All the data were subjected to statistical analyses using the SAS program. A mixed model was used, with body composition (BC) (lean and obese) and exercise training (EXT) (untrained and trained) as fixed factors for all variables, except for body weight, for which a time factor was included. A Delta (Δ) Body weight (Final minus initial protocol body weight) was calculated. When significance F value was obtained a post-hoc test with Tukey's adjustment was performed for multiple comparison purposes. Results were expressed as means ± SEMs. Statistical significance was set at P<0.05.
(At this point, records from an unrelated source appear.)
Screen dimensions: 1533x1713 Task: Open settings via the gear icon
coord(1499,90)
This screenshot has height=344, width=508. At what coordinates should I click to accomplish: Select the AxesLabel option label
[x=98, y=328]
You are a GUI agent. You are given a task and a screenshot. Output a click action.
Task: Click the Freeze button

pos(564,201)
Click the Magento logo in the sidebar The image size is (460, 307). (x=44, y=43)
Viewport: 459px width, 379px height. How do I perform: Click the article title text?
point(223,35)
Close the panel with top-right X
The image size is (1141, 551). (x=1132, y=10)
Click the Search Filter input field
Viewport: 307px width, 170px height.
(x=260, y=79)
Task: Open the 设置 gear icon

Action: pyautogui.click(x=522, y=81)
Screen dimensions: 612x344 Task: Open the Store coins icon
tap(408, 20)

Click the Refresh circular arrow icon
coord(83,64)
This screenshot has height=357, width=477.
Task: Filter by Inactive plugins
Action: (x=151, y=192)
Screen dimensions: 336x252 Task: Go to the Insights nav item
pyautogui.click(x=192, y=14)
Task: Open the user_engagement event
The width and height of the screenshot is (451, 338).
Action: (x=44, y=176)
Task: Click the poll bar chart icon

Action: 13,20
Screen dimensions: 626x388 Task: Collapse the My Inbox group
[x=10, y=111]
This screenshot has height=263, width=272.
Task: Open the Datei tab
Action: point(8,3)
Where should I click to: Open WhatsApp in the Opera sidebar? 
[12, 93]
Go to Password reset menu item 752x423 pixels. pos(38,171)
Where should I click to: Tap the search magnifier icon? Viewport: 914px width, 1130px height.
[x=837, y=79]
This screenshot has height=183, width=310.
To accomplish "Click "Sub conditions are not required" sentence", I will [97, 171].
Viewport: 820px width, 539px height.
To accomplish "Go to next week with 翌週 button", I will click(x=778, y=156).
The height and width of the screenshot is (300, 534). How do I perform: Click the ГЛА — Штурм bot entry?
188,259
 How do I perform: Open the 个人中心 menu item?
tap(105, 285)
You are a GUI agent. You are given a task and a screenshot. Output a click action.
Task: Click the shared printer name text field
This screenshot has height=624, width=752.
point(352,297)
Body weight, visceral fat pad and left ventricle ratio
Table 1 shows the effects of time, body composition (BC) and EXT on the Body Weight (BW) and the effects of BC and EXT on the visceral fat pad (VFP) and left ventricle (LV) ratio. Both obese groups (OZR, OZR+EXT) showed higher BW before and after the training protocol when compared with the Lean groups (LZR, LZR+EXT) (p<0.0001), while no significant EXT effect was observed. However, when Δ BW was calculated, a significant difference was observed (p<0.05) between untrained OZR and the other groups (LZR, LZR+EXT and OZR+EXT). As regards the LV ratio, there was a significant BC effect (p<0.0001) and EXT effect (p<001). Post hoc analyses for individual conditions showed that untrained OZR had a significant increase (65%) in LV ratio in comparison with untrained and trained LZR (p<0.001), however the OZR+EXT showed a significant reduction (15%) in comparison with untrained OZR (p<0.05). The VFP showed similar effect results to those of the LV ratio. However, the differences were bigger (OZR increased 750% in comparison with LZR) and the exercise training in OZR+EXT decreased (20%) VFP in comparison with untrained OZR. In addition, these latter results showed a correlation between the gain in VFP and LV ratio (r2 = 0.73; p<0.0001).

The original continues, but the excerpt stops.